● **Task prompt**
Exactly reproduce the lines of the listing below from the one containing "Image resolution: width=1146" through the one containing "Given: Expand the Set Work Location submenu". Skip the images.

● **Dataset entries**
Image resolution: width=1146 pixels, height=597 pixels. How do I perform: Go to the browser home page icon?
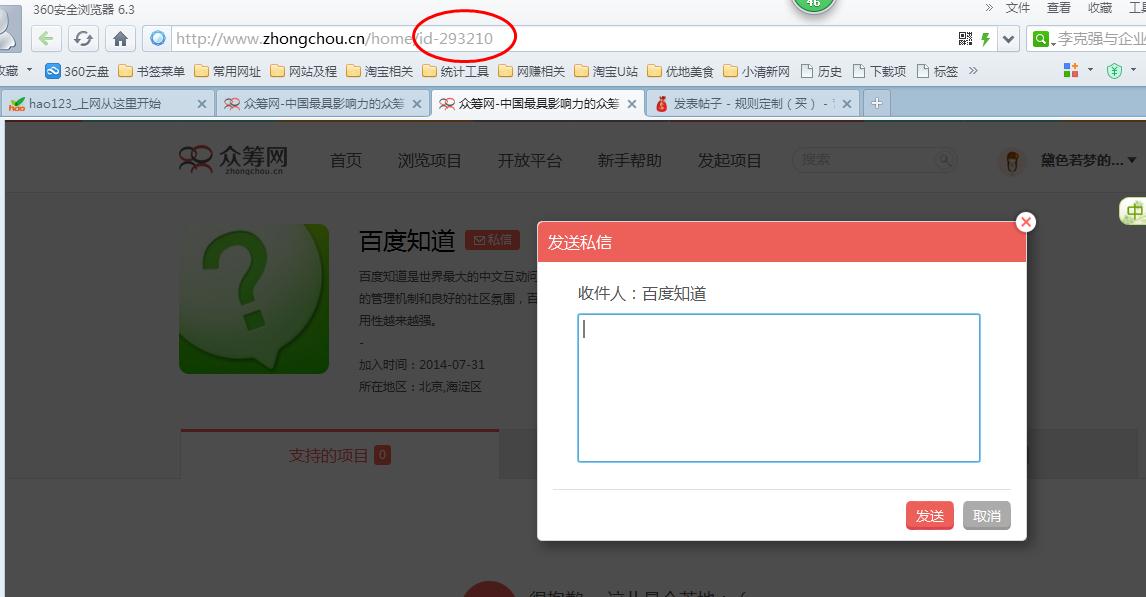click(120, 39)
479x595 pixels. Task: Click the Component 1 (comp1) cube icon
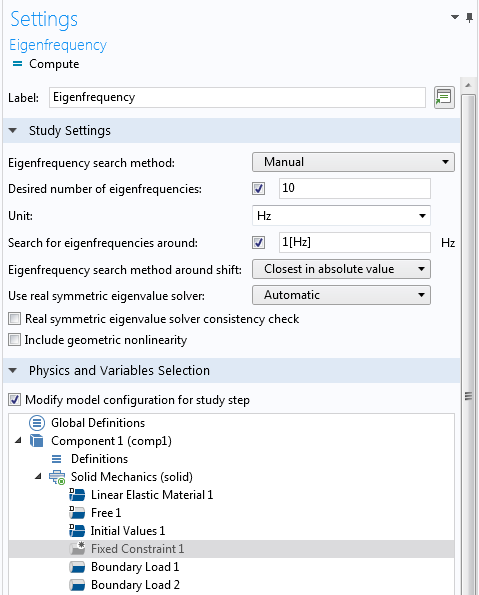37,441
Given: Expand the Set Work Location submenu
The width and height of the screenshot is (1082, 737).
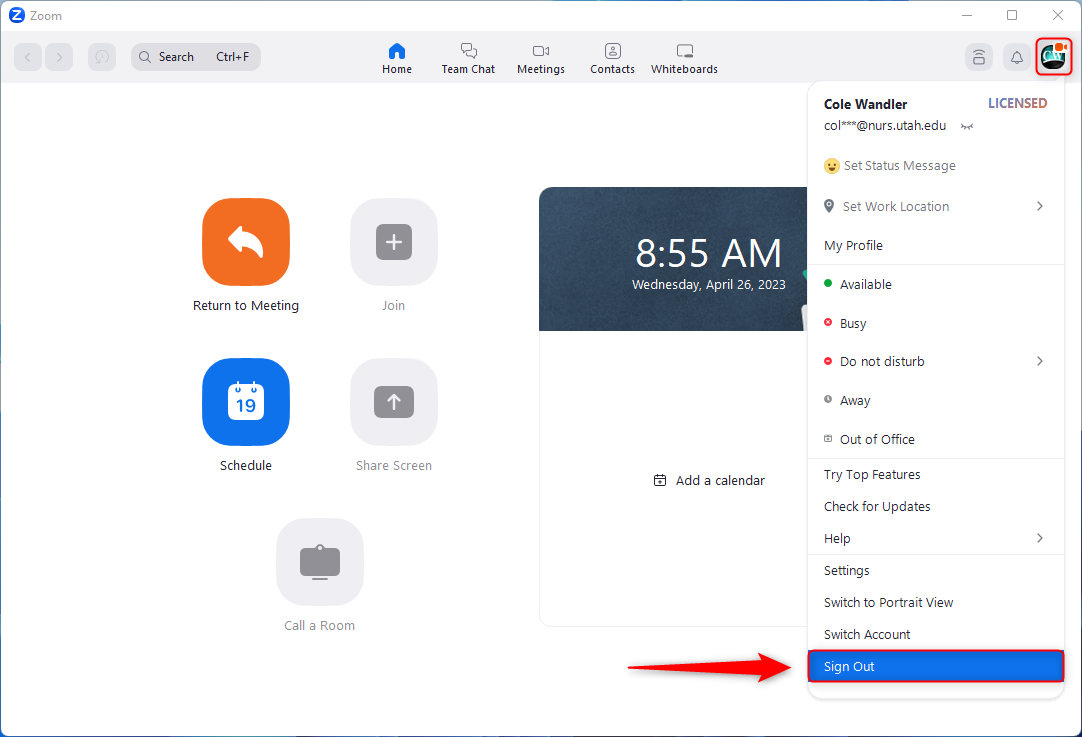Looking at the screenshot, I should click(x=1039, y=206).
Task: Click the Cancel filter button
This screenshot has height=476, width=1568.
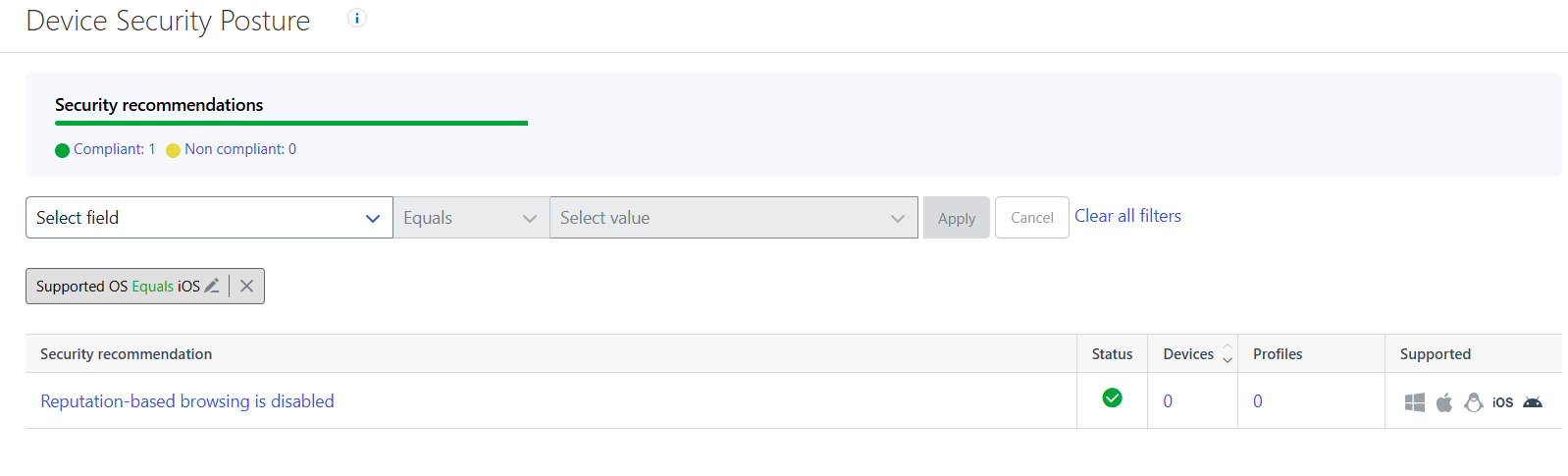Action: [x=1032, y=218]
---
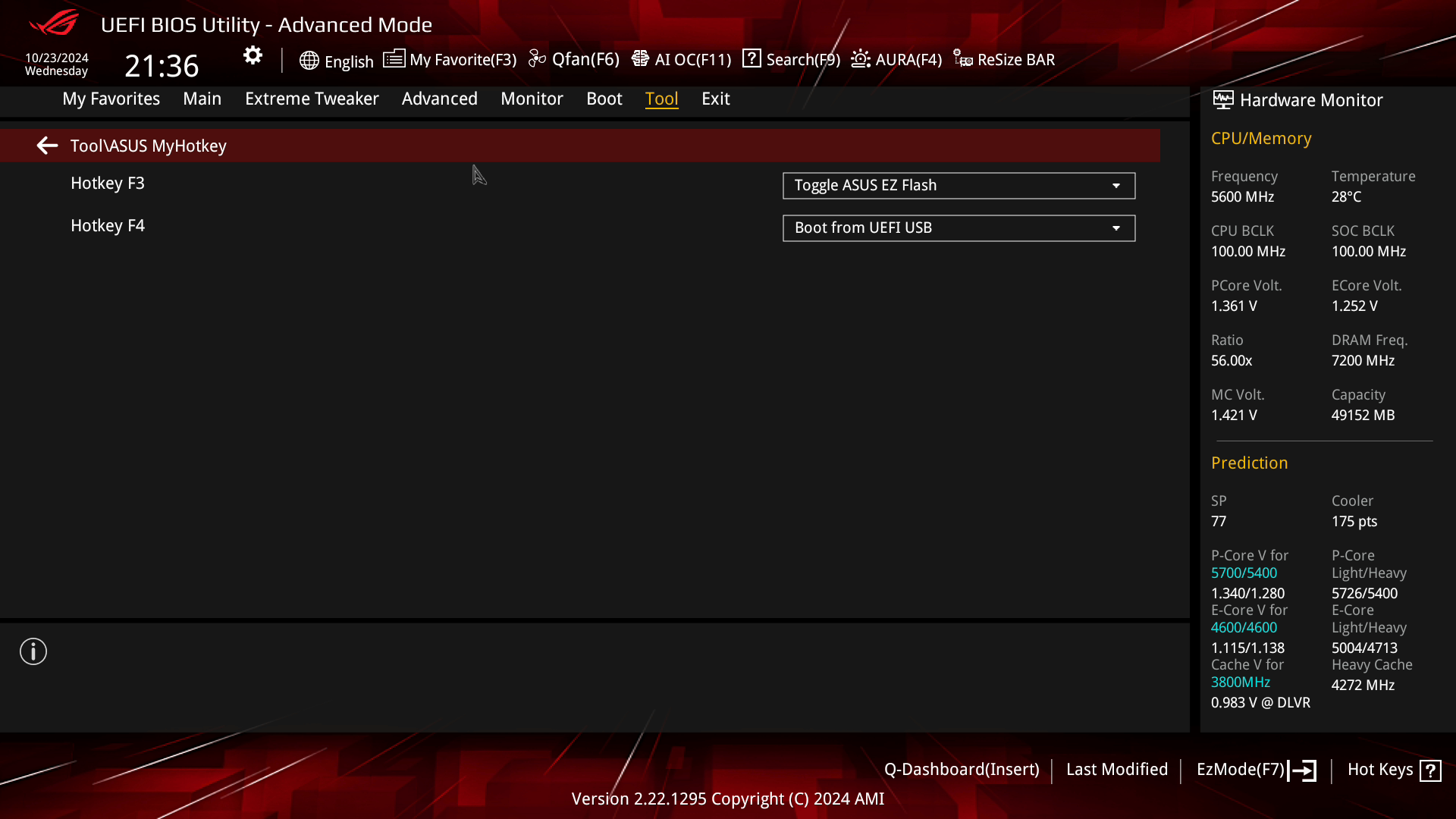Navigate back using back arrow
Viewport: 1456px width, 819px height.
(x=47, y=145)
...
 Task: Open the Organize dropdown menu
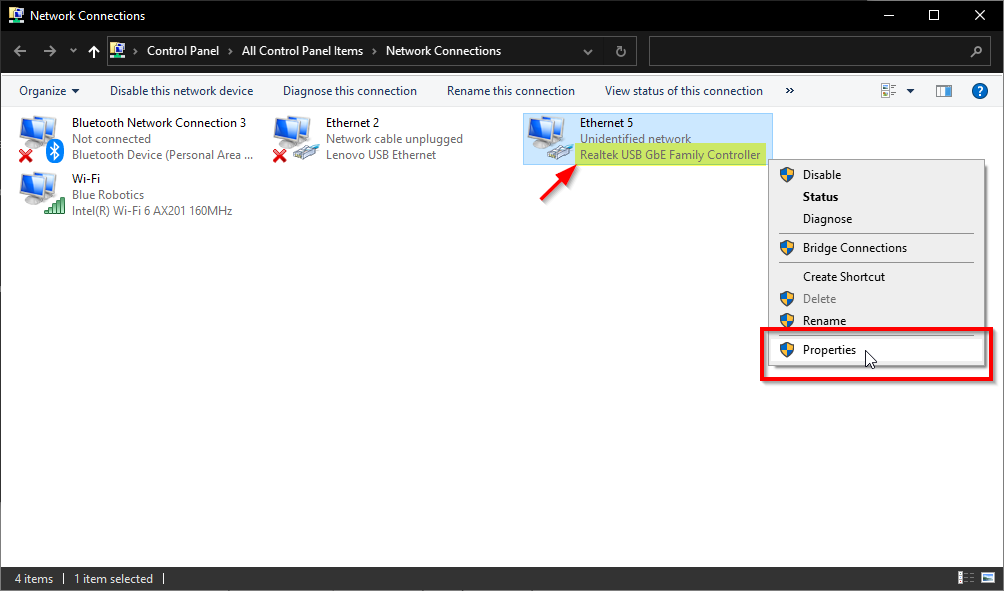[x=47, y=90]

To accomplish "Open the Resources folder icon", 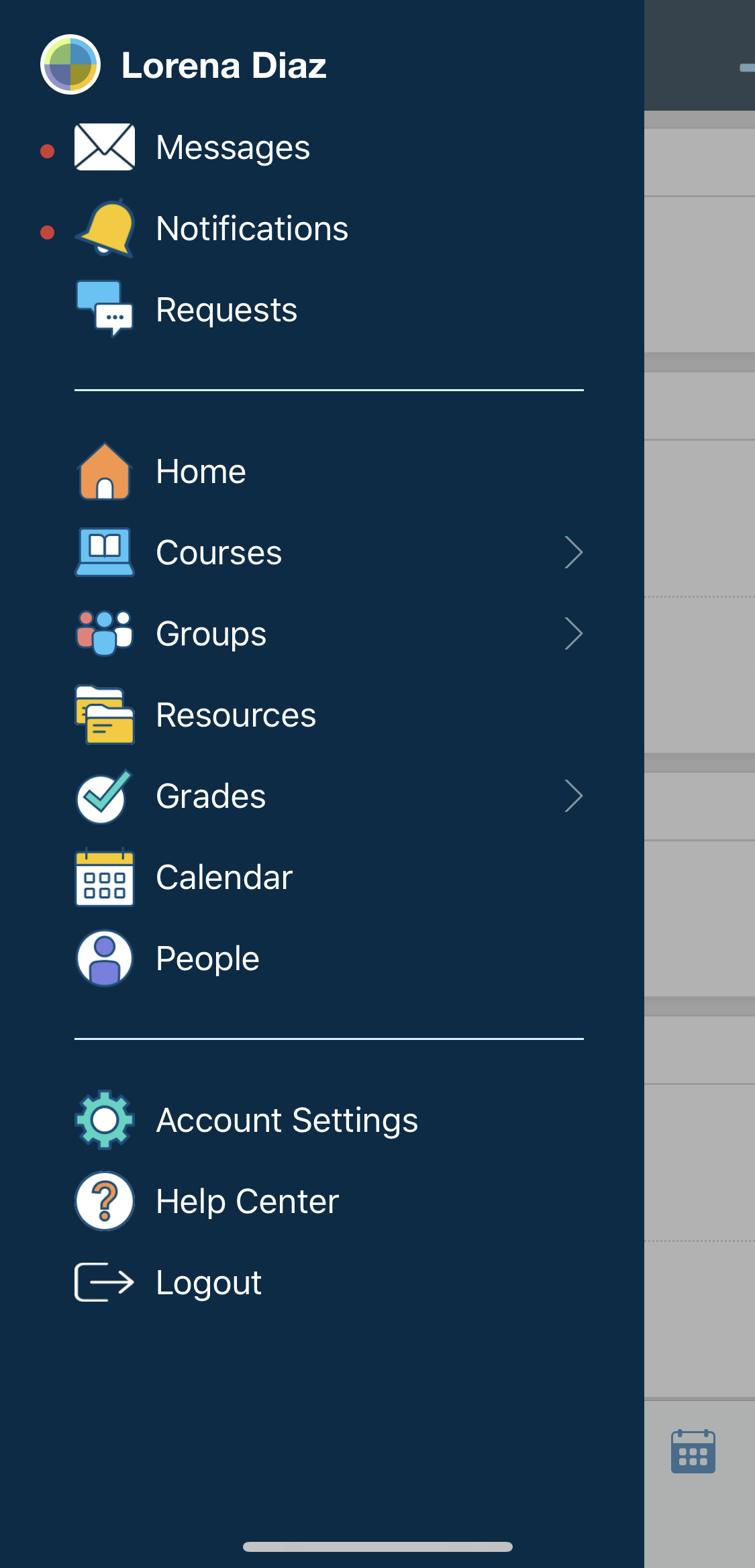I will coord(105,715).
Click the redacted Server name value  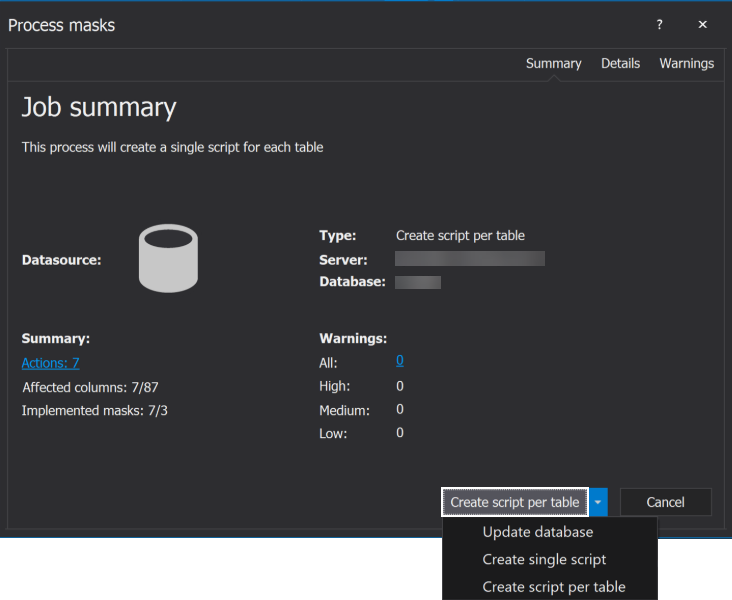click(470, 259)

● **Answer to the problem**
Image resolution: width=1146 pixels, height=597 pixels. How do I perform: Go to the browser home page icon?
click(120, 39)
479x595 pixels. Task: Click the Component 1 (comp1) cube icon
37,441
Given: Expand the Set Work Location submenu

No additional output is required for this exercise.